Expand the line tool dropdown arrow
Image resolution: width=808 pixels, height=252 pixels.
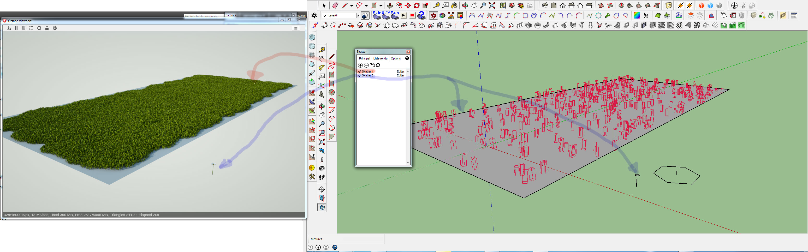coord(352,6)
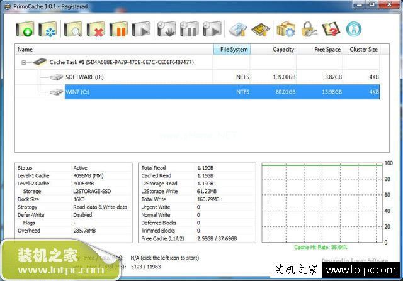403x281 pixels.
Task: Sort by the Capacity column header
Action: coord(273,49)
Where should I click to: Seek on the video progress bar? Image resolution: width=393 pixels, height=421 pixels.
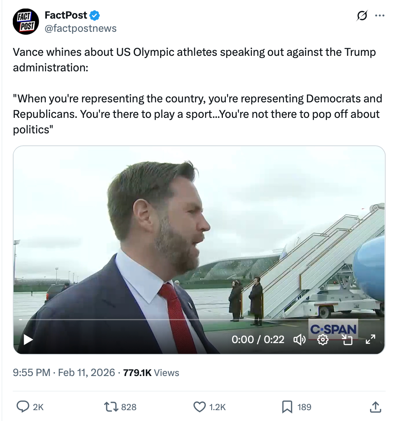(x=155, y=319)
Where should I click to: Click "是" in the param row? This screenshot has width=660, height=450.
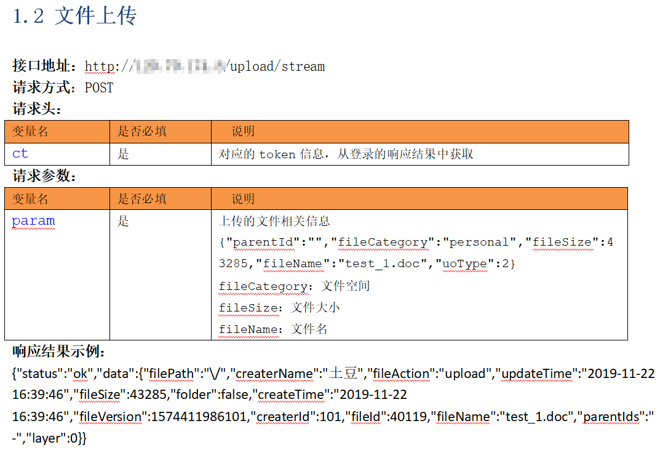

> Work required:
The whole listing above is to be repeated exactly, apart from its pictures.

> Task response:
Expand the line tool dropdown arrow
Image resolution: width=808 pixels, height=252 pixels.
coord(352,6)
403x281 pixels.
Task: Sort by the Capacity column header
Action: coord(273,49)
Where should I click to: Seek on the video progress bar? Image resolution: width=393 pixels, height=421 pixels.
(x=155, y=319)
Where should I click to: Click "是" in the param row? This screenshot has width=660, height=450.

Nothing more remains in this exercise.